The perpetual, dynamic force of gravity and aging cause the eyebrows and forehead to descend. As the brows fall, they push the redundant skin of the upper face onto the upper eyelid causing a crowded look to the area of the eyes.

The brow and forehead will appear heavy and thickened with deep creases often setting in between the brows. This can lead to a harsh or angry look even when one doesn’t mean for it to. Others can appear tired and fatigued, and women may have difficulty applying mascara or other make-up to the area. Many patients seeking facial rejuvenation surgery are unaware of the impact sagging eyebrows have on an aged appearance.

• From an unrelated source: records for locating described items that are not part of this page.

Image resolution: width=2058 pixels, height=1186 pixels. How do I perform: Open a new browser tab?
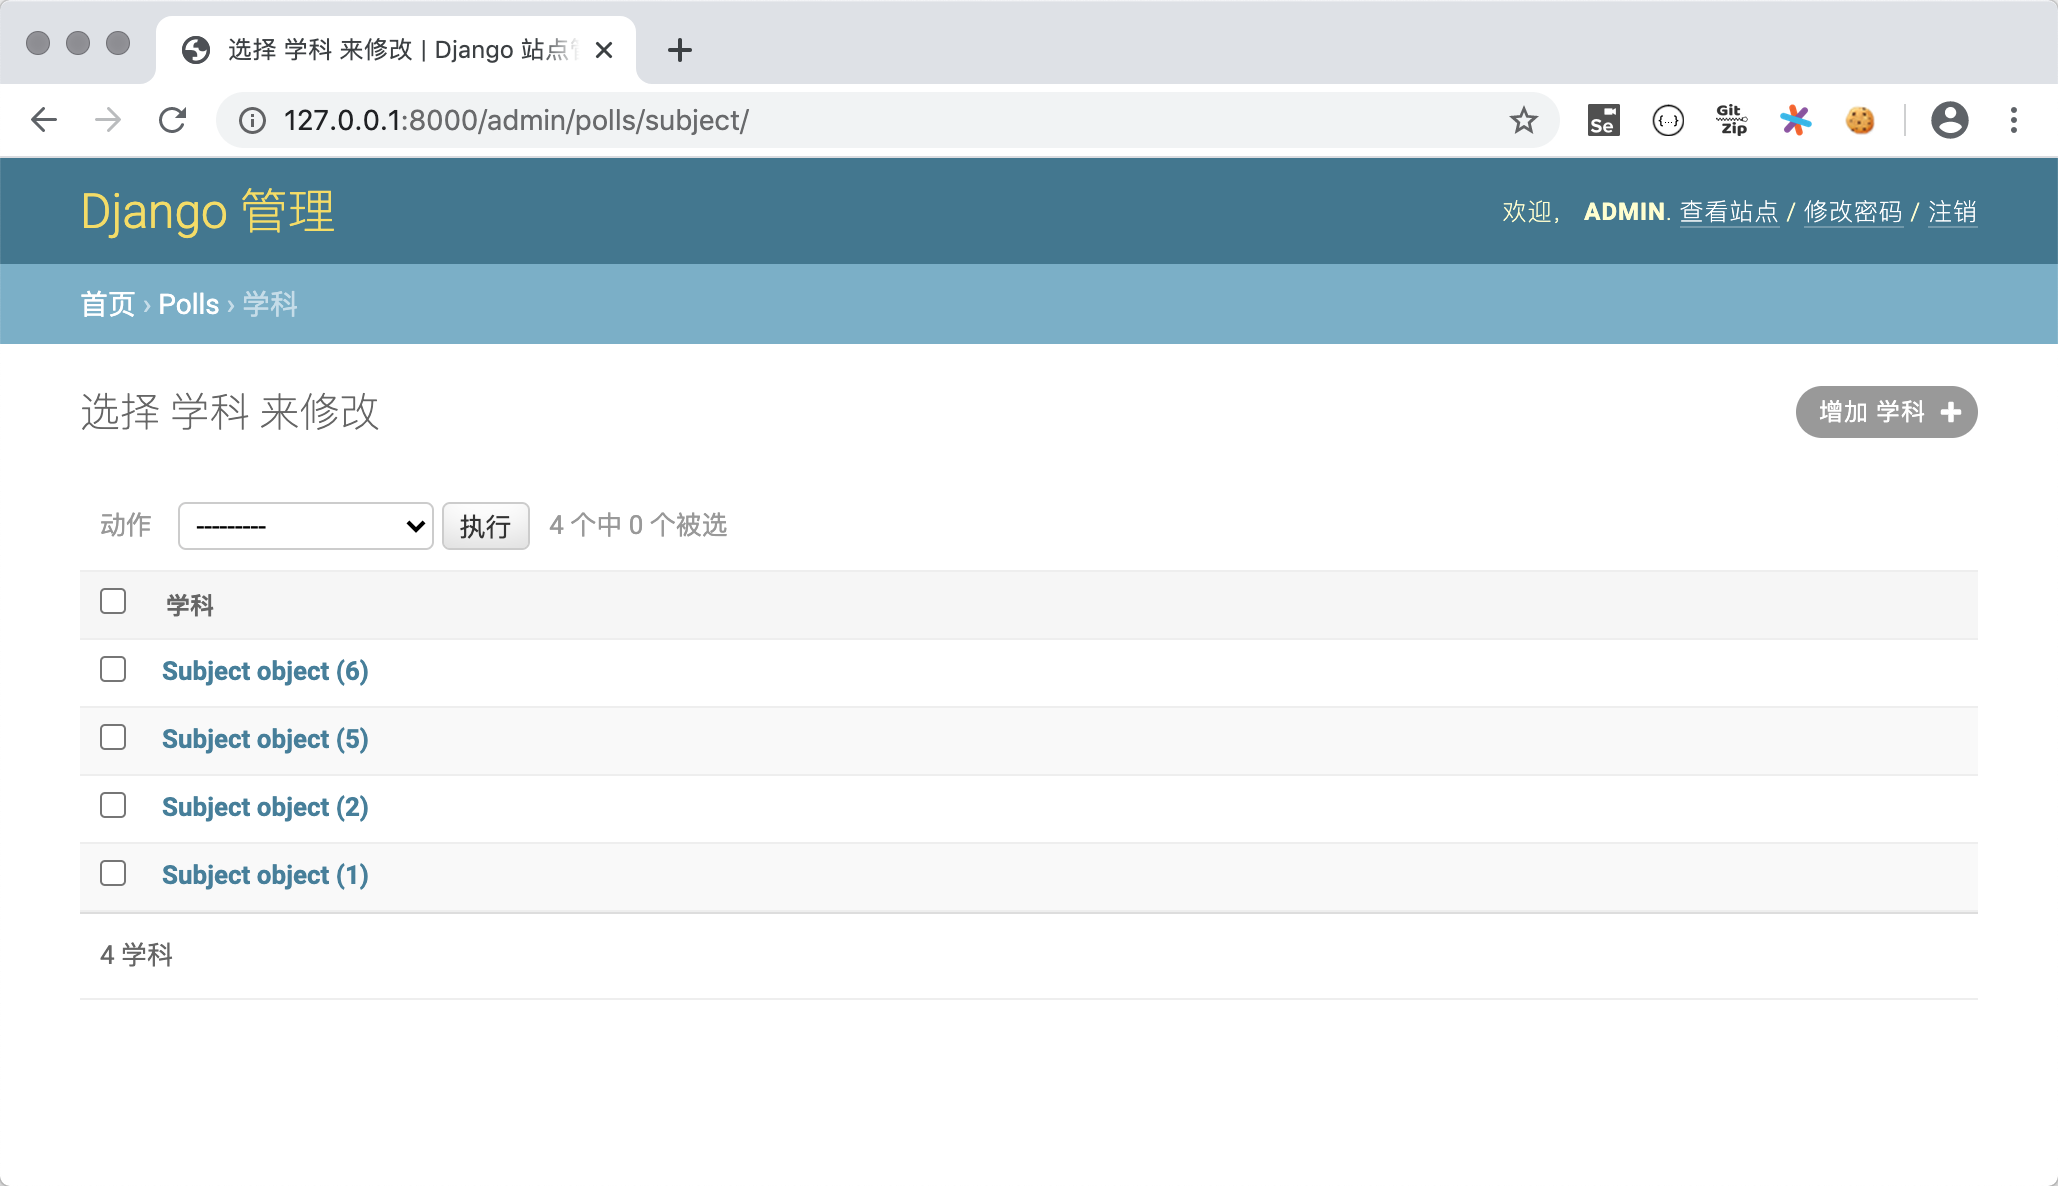679,50
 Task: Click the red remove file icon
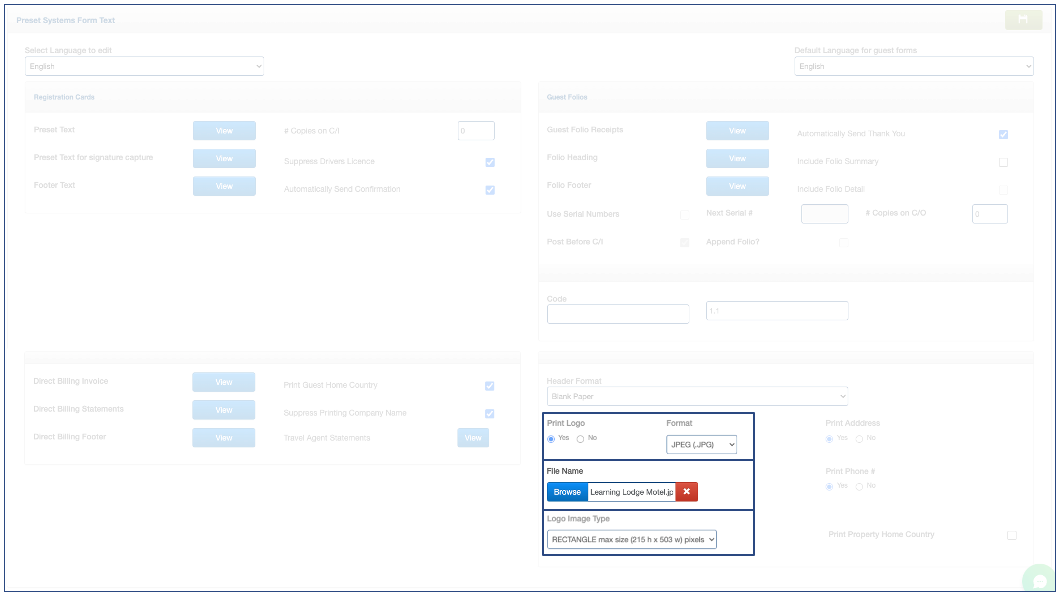tap(686, 492)
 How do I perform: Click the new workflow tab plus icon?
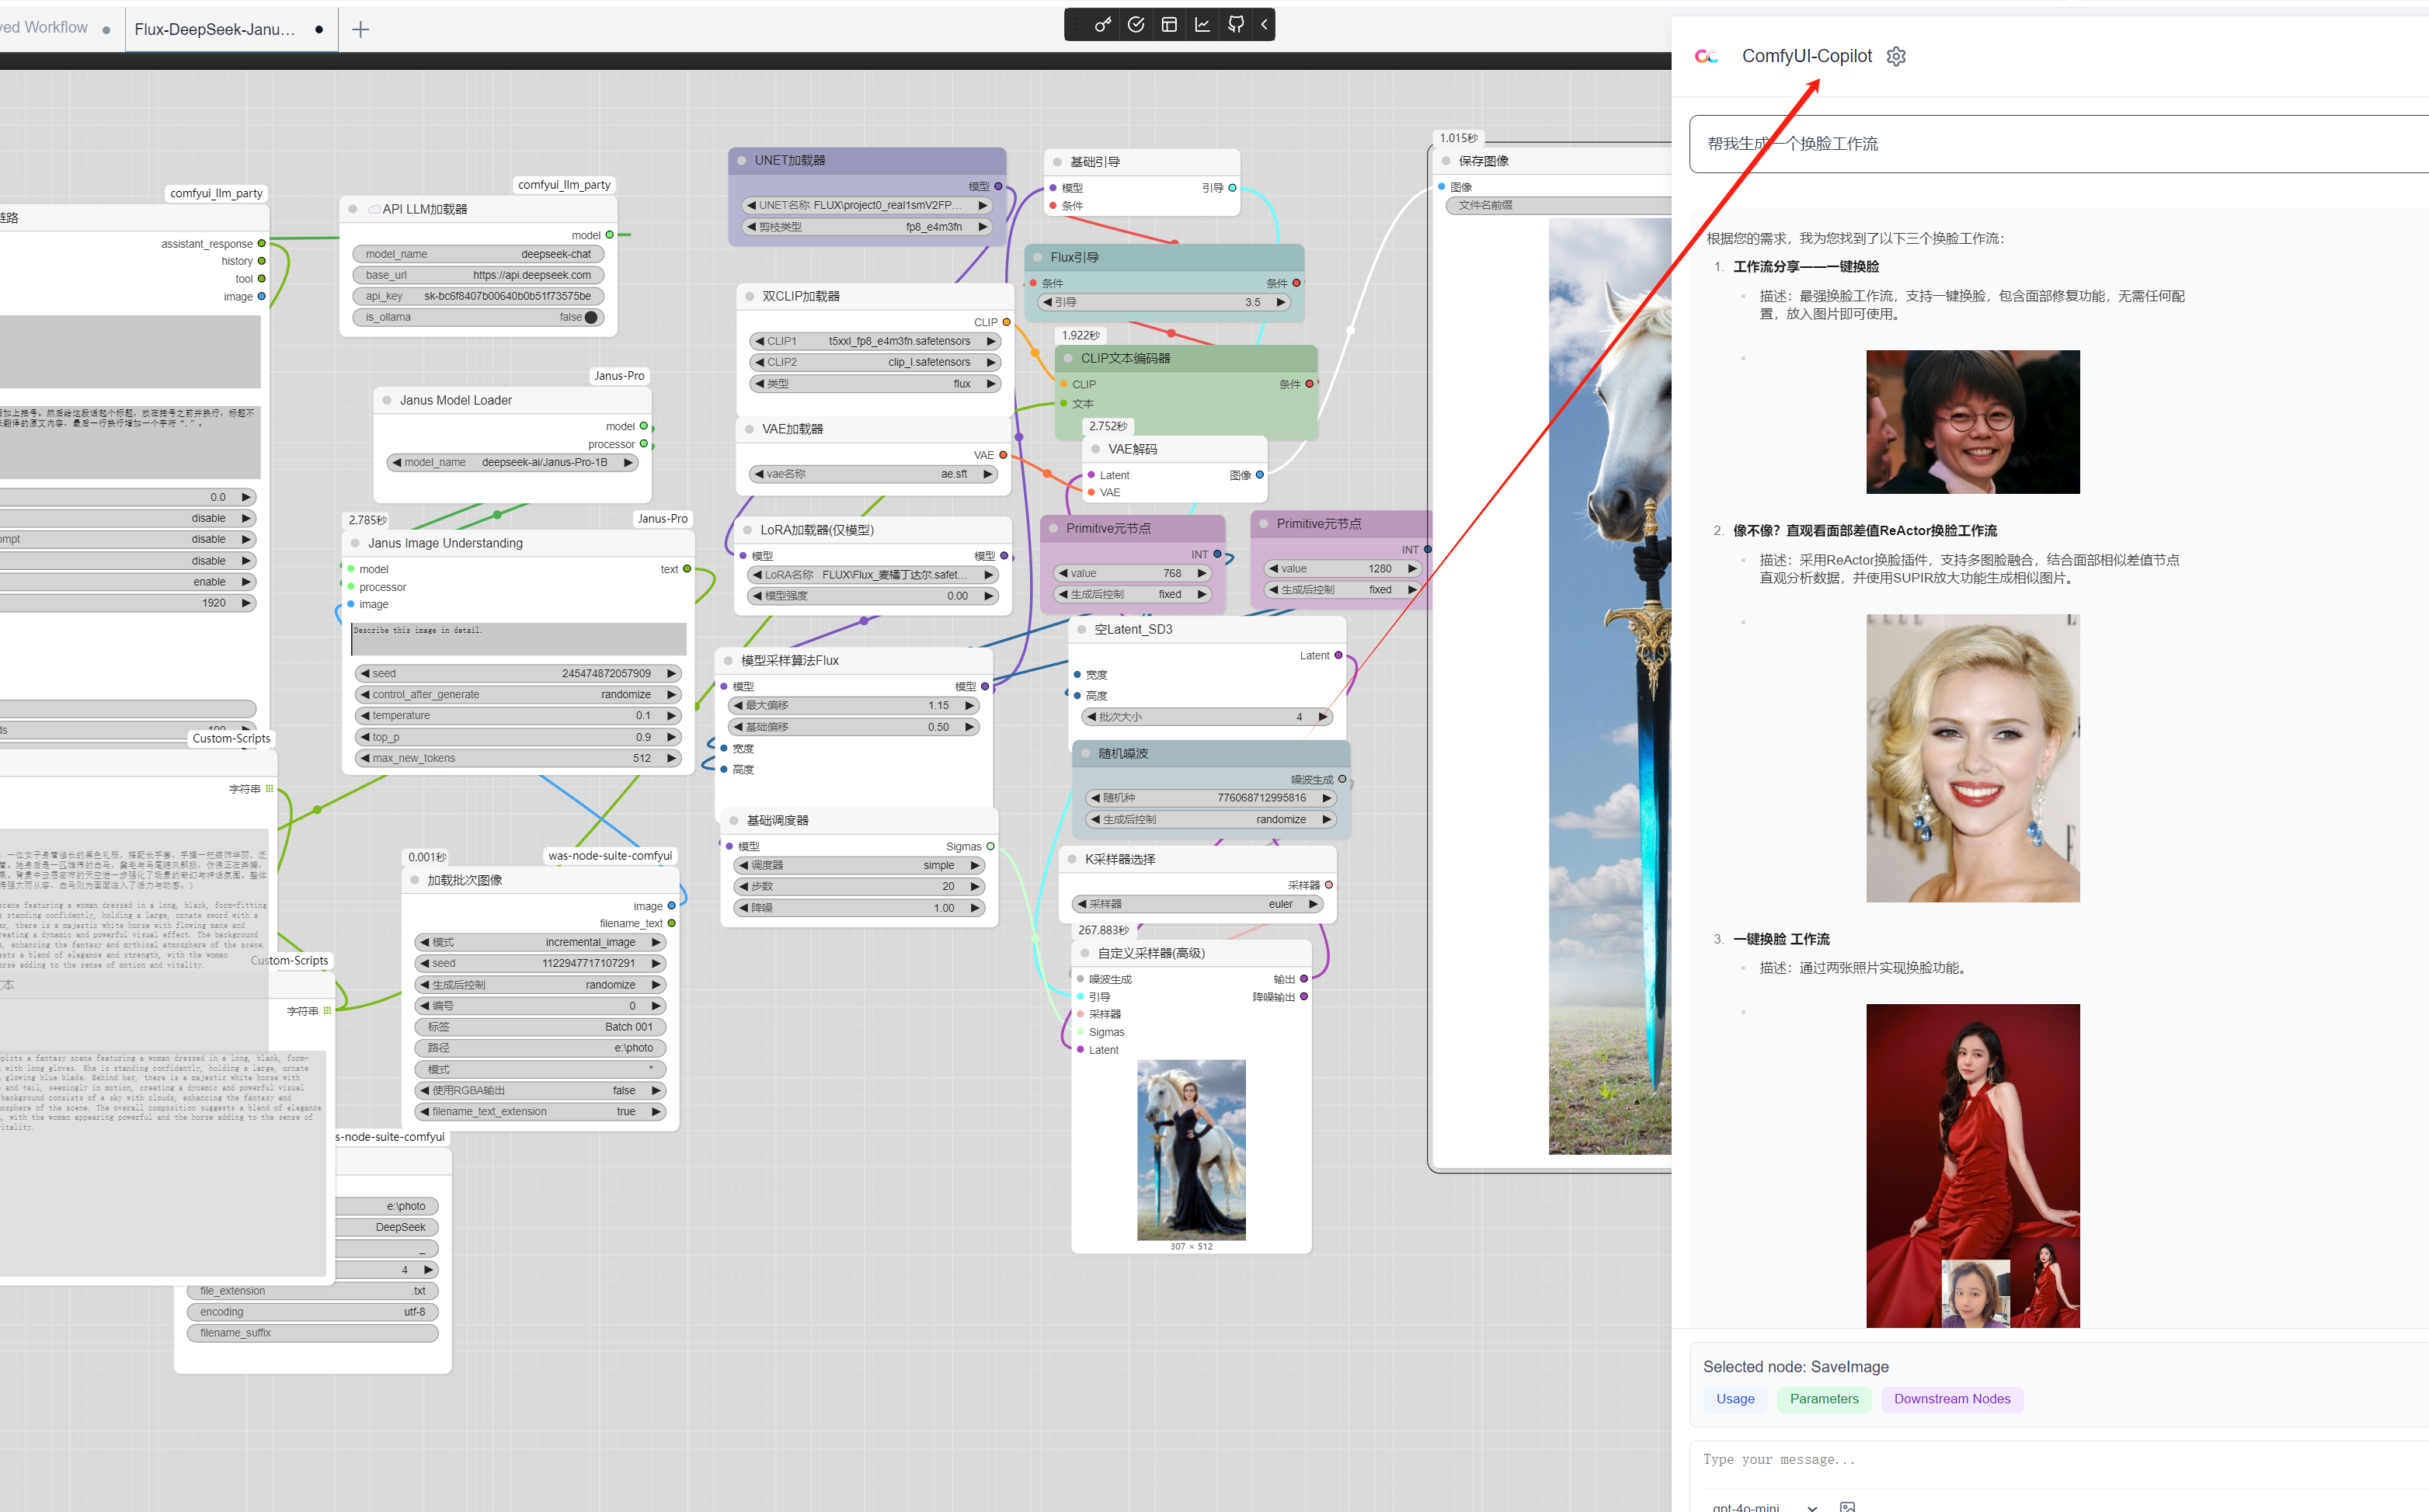tap(361, 29)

A youthful upper face is an important ingredient for a rested and refreshed appearance. When indicated, lifting the brows, forehead, or temples can create dramatic improvement to a problem area. The art of upper facial enhancement in this regard is rooted in accurate decision-making by a surgeon. Dr. Sparano believes too often the brows are over-lifted, or the entire upper facial complex is lifted without consideration for relative anatomic changes. For example, sometimes only the temple area needs a subtle lifting; at other times, the entire forehead does; and at other times only the lateral brow does. Furthermore, many of the previous techniques used for upper facial lifting are associated with either long displeasing scars, changes in the height of the hairline, or the need to place hardware into the skull bone for adequate fixation of tissue. Dr. Sparano believes these techniques are mostly outdated, and only very rarely come into consideration as options.

Firstly, Dr. Sparano can often improve the appearance of the brow region using a combination of neurotoxins (e.g., Botox, Xeomin) and filler (e.g., Juvederm) or fat grafting. Changes in natural brow position with these non-surgical techniques are small, but often that is enough to elevate the correct portion of a brow to a more pleasing anatomic position, with improved appearance.

Secondly, Dr. Sparano now can lift the brows, temples, or central forehead, independently from one another, with shorter hidden incisions, and without the need to place screws, hardware, or fixation devices into the skull. Upper facial enhancement in this regard, requires skill and a very careful and deciphering eye so as to subtly but nicely achieve surgical goals, without an unnatural appearance.

The details and best options for any given patient are always discussed with Dr. Sparano in private consultation.


When is a good time to have a brow, forehead, or temple lift?
Anytime the brows and forehead are unpleasantly sagging and contributing to an aged appearance is an acceptable time for this procedure. Most patients choosing this procedure are in their 50’s to 60’s, but the procedure can be performed at any age.

Where does the brow, forehead, or temple lift take place?
This procedure is often performed in Dr. Sparano’s office-based setting using mild oral sedation with local anesthesia. When these procedures are combined with other facial surgeries, they are usually performed in an outpatient operating room setting with deeper anesthesia.

What is the difference between a brow lift and a temple lift?
Most brow lifts elevate the entire brow. Dr. Sparano believes it is often unnecessary to elevate the entire brow. A temple lift is an effective way to elevate the lateral brow (i.e., tail of the eyebrow), and subtly tighten slack soft tissue of the temple area. Often, lifting only the tail of the brow while leaving the central eyebrow undisturbed presents the most attractive eyebrow appearance.

Can a brow lift be performed through an eyelid (blepharoplasty) incision if I’m getting my eyelids operated on?
Often, a tail-of-brow lift is easily performed through the same incision as the upper eyelid surgery. This can be an effective and powerful solution to a complex problem for the right candidates.

What is the recovery like after a brow/forehead lift?
Some swelling, temporary numbness, and mild bruising are common after this procedure. The level of post-operative discomfort is usually mild and easily controlled with an appropriate oral pain medication. Swelling and bruising can last as long as 2 weeks, but are usually diminished by 1 week. Any marked discoloration from temporary bruising can be covered up with make-up when necessary.

How much time off from my daily activities should I schedule?
Most patients return to their normal daily activities within 7-10 days.

When can I return to exercise after the procedure?
Exercise and strenuous work or activities are restricted for 2 weeks following surgery.